== Aim of the exercise ==
Look below for the line holding "Given: Click the 'New Tile' text in Title box" and the line holding "You are a GUI". Repeat those two and everything between, exactly.

== Data to use ==
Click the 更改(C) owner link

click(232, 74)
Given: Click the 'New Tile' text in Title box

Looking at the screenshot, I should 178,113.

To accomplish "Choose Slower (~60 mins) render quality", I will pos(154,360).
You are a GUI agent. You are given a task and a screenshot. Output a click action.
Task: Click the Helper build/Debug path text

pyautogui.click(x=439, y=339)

...

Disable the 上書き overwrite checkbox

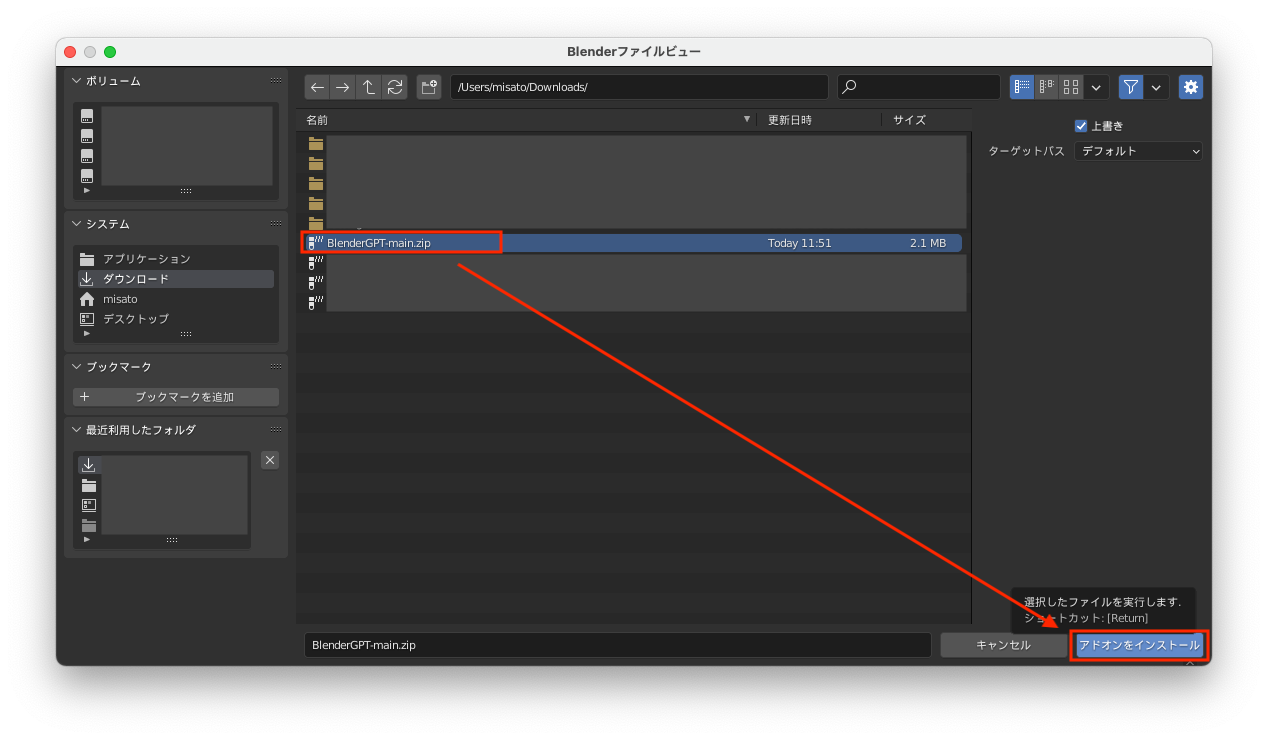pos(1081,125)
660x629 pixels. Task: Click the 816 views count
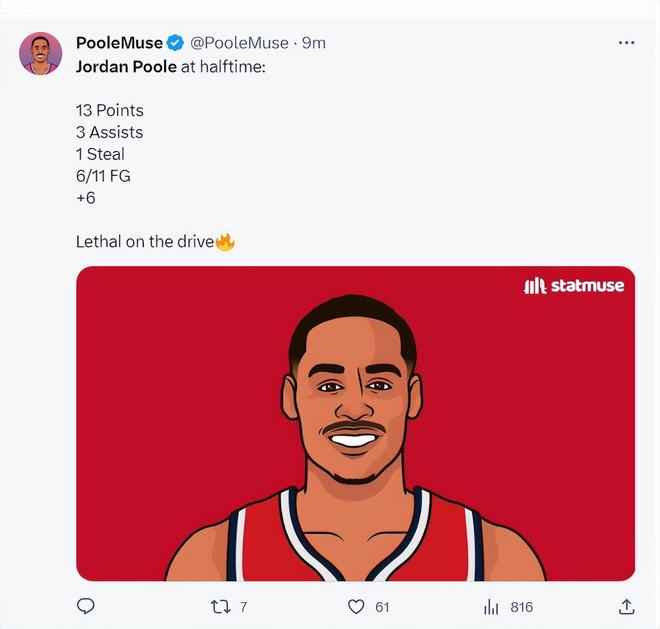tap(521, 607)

== Answer to the problem ==
Given: Click the 'New Tile' text in Title box

Looking at the screenshot, I should 178,113.

To accomplish "Choose Slower (~60 mins) render quality", I will pos(154,360).
You are a GUI agent. You are given a task and a screenshot. Output a click action.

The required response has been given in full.